You must photograph this present. Even if it's doing the same thing it was just doing you must photograph it again. Every moment must be documented. No one will want to look at these photos.
If you are lucky this present will lead to piano recitals. If you are unlucky it will lead to police stations. Probably it will lead to both.
It will make you cry.
You may not sleep while you are in possession of this present.
You may not return or exchange this present.
This present is absolutely one of a kind.
I got you two.
Tuesday, April 22, 2008
People seem to like twins. They're like hospital celebrities. When the nurses wheel them around, they arrive at their destination trailing stragglers. Yesterday the students who moved them from one room for another thanked us for the opportunity just to push them around. Babies in general tend to melt people's brains, but when you put two of them on a pillow together in matching outfits it's like mainlining rainbows. We should send them to negotiate for peace in the Middle East. Share Jerusalem? Well... there are two of you!
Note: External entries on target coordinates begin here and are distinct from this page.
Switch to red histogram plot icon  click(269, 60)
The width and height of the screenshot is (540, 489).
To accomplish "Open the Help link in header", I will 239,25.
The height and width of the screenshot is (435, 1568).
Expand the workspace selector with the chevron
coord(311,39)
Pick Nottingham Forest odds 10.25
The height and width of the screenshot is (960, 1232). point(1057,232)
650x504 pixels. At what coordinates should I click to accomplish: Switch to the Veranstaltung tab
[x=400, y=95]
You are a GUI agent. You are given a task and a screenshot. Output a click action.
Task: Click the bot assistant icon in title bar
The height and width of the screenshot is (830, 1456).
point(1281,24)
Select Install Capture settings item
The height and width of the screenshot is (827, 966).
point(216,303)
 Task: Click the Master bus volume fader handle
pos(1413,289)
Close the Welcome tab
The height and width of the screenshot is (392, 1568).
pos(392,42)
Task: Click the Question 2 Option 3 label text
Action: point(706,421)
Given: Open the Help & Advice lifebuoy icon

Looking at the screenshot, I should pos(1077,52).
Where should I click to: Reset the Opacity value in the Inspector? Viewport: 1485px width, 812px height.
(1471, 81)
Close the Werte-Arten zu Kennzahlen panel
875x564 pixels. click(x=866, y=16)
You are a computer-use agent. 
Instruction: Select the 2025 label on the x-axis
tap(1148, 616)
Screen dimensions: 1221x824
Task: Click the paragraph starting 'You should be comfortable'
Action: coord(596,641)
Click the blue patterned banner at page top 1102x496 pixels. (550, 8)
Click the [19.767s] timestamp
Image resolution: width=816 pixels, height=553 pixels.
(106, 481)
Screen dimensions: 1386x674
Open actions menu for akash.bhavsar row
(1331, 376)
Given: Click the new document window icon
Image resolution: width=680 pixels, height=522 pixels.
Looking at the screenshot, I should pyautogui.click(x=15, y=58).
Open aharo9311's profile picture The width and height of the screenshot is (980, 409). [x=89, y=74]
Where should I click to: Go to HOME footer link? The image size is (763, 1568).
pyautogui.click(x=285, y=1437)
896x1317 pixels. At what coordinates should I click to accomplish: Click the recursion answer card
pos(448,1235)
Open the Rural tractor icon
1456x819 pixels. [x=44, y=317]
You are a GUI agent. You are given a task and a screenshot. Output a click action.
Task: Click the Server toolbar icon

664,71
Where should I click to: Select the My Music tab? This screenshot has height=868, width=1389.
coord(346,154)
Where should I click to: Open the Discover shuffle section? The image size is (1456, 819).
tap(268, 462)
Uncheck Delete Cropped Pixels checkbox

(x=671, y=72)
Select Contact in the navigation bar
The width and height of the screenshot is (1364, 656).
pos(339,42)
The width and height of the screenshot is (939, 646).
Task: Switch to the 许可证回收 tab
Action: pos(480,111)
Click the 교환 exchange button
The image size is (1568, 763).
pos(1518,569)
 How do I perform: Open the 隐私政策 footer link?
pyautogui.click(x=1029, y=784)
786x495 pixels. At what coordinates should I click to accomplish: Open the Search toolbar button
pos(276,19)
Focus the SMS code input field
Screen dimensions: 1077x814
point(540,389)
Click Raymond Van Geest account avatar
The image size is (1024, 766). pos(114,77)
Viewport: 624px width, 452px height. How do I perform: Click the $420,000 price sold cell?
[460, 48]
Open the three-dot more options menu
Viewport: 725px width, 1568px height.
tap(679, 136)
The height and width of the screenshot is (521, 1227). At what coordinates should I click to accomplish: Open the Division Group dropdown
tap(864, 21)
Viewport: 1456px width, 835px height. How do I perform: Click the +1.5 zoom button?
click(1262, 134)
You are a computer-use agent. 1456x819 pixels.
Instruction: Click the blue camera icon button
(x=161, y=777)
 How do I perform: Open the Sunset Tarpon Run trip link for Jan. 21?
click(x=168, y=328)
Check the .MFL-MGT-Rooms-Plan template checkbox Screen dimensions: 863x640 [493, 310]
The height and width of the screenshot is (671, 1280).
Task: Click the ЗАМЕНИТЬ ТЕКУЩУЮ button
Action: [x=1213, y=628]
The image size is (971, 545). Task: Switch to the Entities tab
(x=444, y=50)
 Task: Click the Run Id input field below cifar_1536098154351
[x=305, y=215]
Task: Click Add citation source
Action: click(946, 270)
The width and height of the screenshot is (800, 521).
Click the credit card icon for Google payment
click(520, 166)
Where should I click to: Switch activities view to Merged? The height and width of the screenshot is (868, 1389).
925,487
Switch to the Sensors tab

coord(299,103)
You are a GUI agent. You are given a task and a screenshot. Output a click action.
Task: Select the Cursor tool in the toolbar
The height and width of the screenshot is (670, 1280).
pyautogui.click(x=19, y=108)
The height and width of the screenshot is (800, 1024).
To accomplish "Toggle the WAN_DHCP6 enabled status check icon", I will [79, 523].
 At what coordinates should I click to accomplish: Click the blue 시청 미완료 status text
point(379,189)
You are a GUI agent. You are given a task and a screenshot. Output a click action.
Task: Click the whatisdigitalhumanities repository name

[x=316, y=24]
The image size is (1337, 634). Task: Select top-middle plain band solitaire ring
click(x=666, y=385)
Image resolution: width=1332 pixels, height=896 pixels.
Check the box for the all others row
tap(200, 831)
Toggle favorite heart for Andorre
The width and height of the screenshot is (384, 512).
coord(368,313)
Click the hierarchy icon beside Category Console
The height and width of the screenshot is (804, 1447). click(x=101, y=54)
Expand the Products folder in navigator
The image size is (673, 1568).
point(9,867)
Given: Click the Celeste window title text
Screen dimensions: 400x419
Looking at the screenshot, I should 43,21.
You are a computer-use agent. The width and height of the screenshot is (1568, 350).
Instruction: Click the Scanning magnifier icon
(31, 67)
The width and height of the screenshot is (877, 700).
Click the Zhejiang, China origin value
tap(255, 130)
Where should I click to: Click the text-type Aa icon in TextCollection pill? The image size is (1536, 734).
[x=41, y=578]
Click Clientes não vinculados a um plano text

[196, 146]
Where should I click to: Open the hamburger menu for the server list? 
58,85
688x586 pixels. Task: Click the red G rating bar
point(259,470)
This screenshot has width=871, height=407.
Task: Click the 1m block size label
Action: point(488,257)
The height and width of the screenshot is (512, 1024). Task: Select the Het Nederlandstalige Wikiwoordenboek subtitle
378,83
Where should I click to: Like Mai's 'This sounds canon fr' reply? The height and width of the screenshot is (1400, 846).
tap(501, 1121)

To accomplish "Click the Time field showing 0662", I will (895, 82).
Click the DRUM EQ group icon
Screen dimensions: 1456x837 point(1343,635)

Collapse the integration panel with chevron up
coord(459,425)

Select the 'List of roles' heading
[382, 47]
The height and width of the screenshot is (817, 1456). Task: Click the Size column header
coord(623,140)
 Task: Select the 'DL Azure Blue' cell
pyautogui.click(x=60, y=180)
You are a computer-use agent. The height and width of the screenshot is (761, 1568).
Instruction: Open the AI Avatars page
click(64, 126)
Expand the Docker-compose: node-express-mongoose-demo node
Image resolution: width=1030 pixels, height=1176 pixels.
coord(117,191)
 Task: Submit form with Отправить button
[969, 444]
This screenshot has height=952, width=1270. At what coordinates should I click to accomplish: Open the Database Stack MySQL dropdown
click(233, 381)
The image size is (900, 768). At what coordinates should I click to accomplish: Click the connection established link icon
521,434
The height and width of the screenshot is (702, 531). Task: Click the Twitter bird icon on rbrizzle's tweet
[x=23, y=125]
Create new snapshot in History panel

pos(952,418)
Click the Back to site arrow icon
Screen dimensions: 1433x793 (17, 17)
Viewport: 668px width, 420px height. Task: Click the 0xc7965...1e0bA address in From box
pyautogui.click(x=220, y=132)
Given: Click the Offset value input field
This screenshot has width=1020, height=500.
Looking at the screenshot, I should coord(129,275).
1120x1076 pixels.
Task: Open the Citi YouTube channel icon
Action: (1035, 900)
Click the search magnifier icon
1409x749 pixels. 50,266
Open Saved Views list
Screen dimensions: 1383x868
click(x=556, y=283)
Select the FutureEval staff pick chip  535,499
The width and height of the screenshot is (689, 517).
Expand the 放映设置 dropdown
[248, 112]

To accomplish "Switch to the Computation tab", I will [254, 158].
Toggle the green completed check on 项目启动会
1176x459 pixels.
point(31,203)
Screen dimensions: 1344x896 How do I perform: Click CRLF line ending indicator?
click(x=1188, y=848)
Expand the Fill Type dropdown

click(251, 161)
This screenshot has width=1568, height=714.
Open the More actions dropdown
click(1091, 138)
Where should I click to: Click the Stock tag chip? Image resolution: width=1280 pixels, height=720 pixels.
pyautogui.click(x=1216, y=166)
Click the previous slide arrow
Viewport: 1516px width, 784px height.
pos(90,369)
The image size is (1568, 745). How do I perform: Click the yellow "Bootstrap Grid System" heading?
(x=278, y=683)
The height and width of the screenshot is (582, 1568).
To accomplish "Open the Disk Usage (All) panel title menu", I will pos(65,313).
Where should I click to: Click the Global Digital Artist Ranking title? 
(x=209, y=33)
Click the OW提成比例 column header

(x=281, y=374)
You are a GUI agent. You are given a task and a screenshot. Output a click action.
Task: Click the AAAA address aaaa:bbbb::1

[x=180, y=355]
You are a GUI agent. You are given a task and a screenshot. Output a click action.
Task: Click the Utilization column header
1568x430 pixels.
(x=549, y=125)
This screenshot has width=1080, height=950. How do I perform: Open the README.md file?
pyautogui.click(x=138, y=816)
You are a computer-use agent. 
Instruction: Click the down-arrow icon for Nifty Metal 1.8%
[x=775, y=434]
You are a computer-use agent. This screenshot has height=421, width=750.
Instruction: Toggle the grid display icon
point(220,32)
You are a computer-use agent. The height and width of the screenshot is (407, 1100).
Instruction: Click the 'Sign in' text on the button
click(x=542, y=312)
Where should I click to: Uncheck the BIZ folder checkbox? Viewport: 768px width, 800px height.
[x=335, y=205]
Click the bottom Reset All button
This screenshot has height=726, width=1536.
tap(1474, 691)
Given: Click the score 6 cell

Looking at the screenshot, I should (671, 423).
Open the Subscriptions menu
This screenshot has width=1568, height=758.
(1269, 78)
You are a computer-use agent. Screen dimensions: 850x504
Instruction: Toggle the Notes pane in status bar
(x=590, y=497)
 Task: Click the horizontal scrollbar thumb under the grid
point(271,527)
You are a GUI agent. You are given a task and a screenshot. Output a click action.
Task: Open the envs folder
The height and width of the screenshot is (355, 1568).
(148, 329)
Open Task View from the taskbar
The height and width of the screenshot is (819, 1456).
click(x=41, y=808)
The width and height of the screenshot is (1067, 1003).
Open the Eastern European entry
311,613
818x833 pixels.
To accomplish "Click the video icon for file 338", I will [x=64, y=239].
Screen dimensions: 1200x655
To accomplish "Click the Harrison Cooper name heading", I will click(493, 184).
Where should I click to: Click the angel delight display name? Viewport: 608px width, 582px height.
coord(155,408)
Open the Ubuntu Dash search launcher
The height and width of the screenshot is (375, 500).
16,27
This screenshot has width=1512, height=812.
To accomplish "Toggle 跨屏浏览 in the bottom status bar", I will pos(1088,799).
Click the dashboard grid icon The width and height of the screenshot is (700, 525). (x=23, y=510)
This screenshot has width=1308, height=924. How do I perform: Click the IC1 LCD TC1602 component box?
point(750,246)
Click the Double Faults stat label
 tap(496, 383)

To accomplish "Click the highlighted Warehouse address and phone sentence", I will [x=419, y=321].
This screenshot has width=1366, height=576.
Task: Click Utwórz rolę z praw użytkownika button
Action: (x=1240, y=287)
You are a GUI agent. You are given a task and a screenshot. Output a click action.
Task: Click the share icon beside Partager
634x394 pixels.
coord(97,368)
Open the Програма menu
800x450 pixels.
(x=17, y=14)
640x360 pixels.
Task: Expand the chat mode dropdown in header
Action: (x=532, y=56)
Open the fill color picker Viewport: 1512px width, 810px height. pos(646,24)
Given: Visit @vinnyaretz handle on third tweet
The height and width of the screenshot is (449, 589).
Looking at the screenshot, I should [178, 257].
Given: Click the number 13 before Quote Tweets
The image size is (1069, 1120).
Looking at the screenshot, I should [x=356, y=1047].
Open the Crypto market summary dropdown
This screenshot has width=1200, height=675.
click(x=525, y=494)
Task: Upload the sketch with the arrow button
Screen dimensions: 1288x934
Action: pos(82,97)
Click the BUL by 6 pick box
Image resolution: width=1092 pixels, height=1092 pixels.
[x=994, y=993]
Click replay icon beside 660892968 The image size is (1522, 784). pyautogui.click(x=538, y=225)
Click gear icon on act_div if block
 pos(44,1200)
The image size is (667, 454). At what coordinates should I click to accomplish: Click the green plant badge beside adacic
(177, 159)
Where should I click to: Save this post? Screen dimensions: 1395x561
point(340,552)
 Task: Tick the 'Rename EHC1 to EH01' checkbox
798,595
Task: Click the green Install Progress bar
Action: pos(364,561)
Amy is slightly disappointed at the residual bulge in her belly, which she's taken to calling 'the triplet'. She wants it delivered ASAP. I feel the triplet is the easiest to manage. Totally cooperative, quiet, limited need for college tuition. I hate to say I have a favorite, but the triplet and I are really bonding.
The whole dad job is embarrassingly easy in the first couple days. They sleep or they eat and they don't really want my help with either. I try to rearrange the furniture in the room every couple hours just to show that I can do stuff too. Would you like something lifted? I can lift things.
We told the grandparents they got to choose their own nicknames thinking that it's really a personal preference whether you want to be grandmother or grandma. They announced they've come to a decision. Neither. They want to be GiGi and Honey. Apparently they're going in a femme fatale direction. We expect the kids to come back from weekends with the grandmothers saying things like, "Scram you mud-pipes before I fill your mugs full of lead." Now we're just waiting for the grandfathers to choose. Kids, meet Maverick and Iceman.